In 9th August 2009, ten guests felt uncomfortable after having buffet dinner in Regal Kowloon Hotel. This was the second food poisoning outbreak related to hotel’s buffet in that week. Food poisoning in hotel’s buffet should not be new to you as it happens occasionally. But do you know why it is so common? And what safety practises can be done to reduce the potential harm on buffets’ customers? From the news, we know that both hotels suffered in food poisonings provided high-risk food such as oysters.
It is really important to ensure the food safety of these high-risk foods from the stage of purchasing to storing and serving. Otherwise, the guests will be in dangerous situation. Also, offering wide variety of food for the customers including ready-to-eat foods such as fried rice and uncooked food such as raw meat may result in cross-contaminatin. Cross-contamination can be occurred easily when cooked foods contaminated by the uncooked foods. Moreover, person to food product contamination may probably happen.
Buffet is a serving meal system, in which food is placed in public area and guests normally serve themselves. Guests can get the dishes through the sideboards or display boards. As everyone can get in touch with the food and food containers, there is a high risk of contamination of food by customers when they pick up their food. These are all possible reasons leading to the outbreak of food poisoning in Regal Kowloon Hotel. Based on the foregoing causes, some tactics can be used to eliminate or prevent the food poisoning outbreak in the future.
First of all, when the person in charge of purchasing of a restaurant is buying high-risk foods likes pre-prepared sushi, sashimi and oysters, he/she need to make sure the foods are supplied from licensed food factories or other approved sources. A reputable and reliable food supplier should have a supplier certificate which is required for inspection on demand by inspecting officers of Food and Environmental Hygiene Department in Hong Kong. Secondly, during the receiving process of food products from suppliers, the staff should ensure the food products are protected from contamination.
In addition, those potential hazardous foods should be kept at a temperature of 4oC or below; or 60oC or above. This is because most pathogenic bacteria grow and multiply rapidly at temperature between 4oC and 60oC. This temperature range is therefore called the temperature danger zone. The bacterial growth will slow down or stop at temperature lower than 4oC or higher than 60oC. Also, make sure the high-risk food is in frozen state if they are expected to be received frozen. Thirdly, staff should ensure the foods are stored properly.

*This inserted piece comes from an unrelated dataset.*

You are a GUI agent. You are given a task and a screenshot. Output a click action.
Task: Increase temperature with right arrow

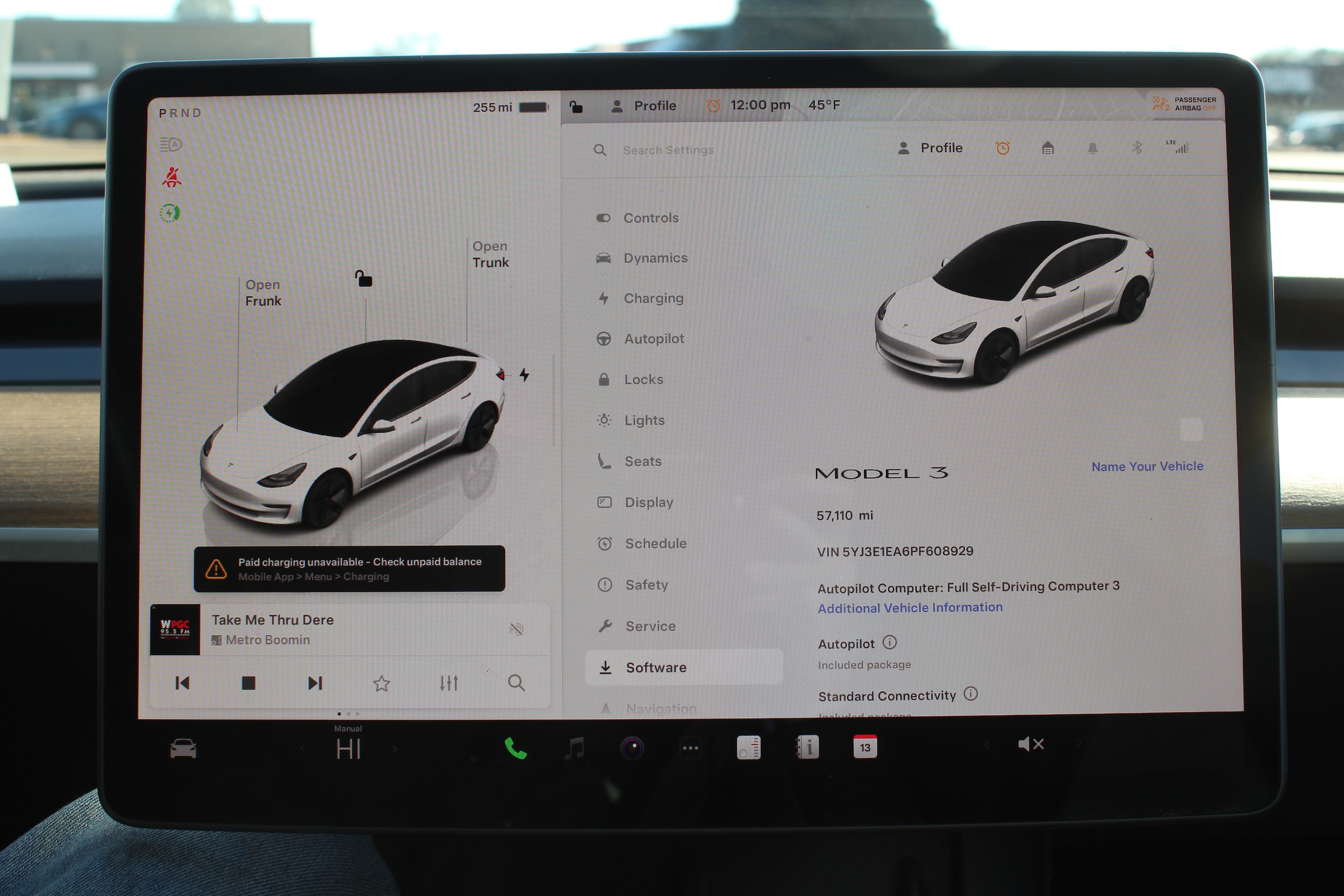tap(394, 748)
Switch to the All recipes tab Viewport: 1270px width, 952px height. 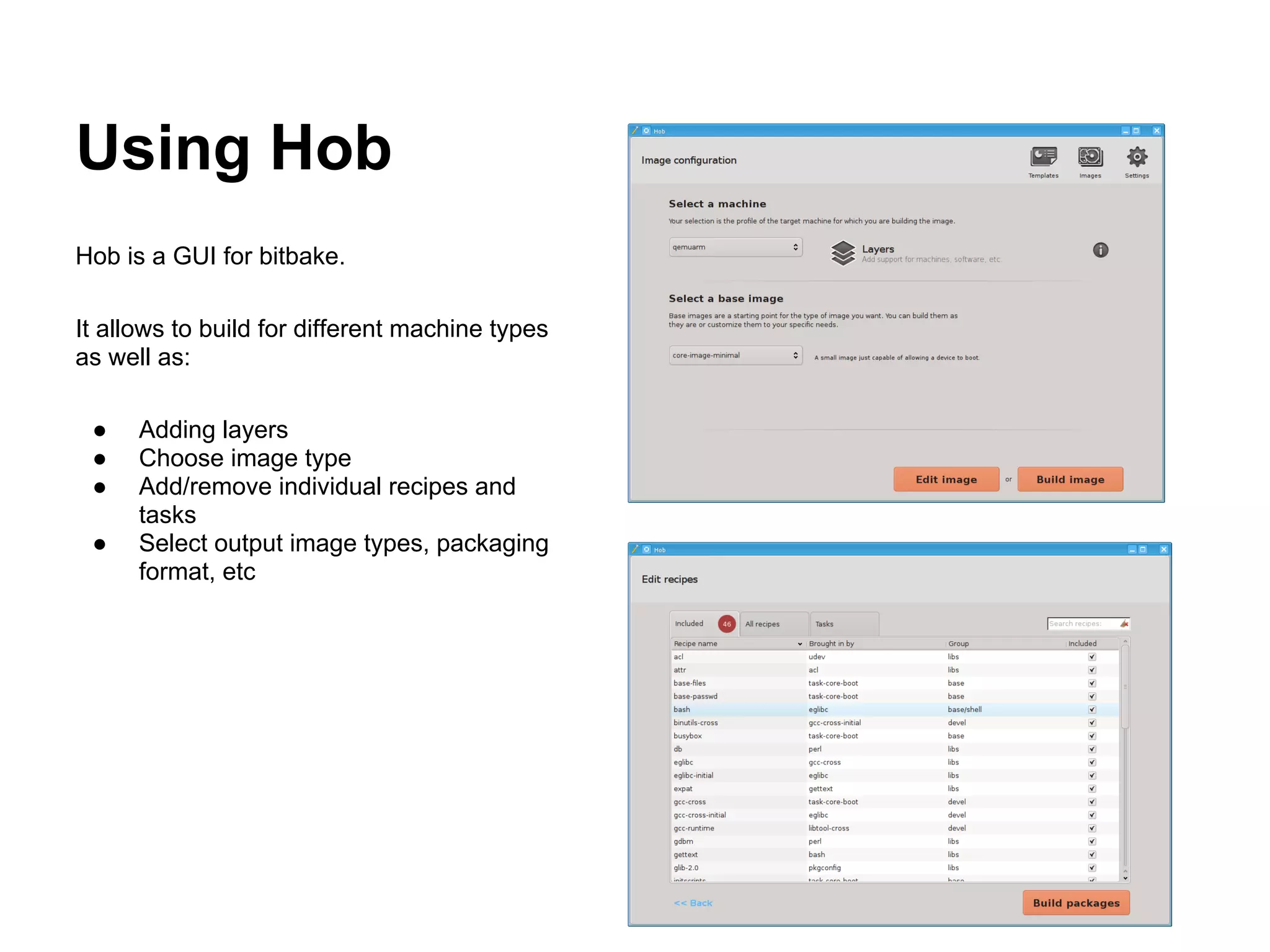tap(773, 624)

Proper storage is important for preventing food from contamination. Ready-to-eat food should be stored separately from raw food, ideally in separate refrigerators. If they have to be stored in the same refrigerators, raw food should be put below ready-to-eat food in order to prevent cross-contamination. The high-potential hazardous food should be stored at or below 4oC or at or above 60oC to avoid the rapid growth of pathogen. Frozen food should be stored at -18oC or below so as to keep a frozen state.
Finally, it’s time to talk about what should be careful of when displaying food on the display boards. To avoid cross-contamination, raw and cooked foods should be displayed separately and handled with different utensils. The cold dishes should be displayed in the refrigerators or on ice (at 4oC or below) while the hot food should be displayed in heating trays (at 60oC or above) to minimize the pathogenic growth. Also, buffet food should be served fresh each time. If the fresh food is mixed with old batches, the fresh food will probably be infected and the pathogenic growth will be unable to expect.
In other words, we do not know when the food should be thrown away as the critical limit of displaying has changed. Furthermore, to avoid person to food products contamination, a staff can be arranged on purpose of monitoring the hygienic condition of buffet-serving areas. The staff is responsible for removing contaminated food and dirty utensils from the buffet-serving areas. Also, the staff shall supervise self-service food display by discouraging customers from mishandling or tampering with exposed food.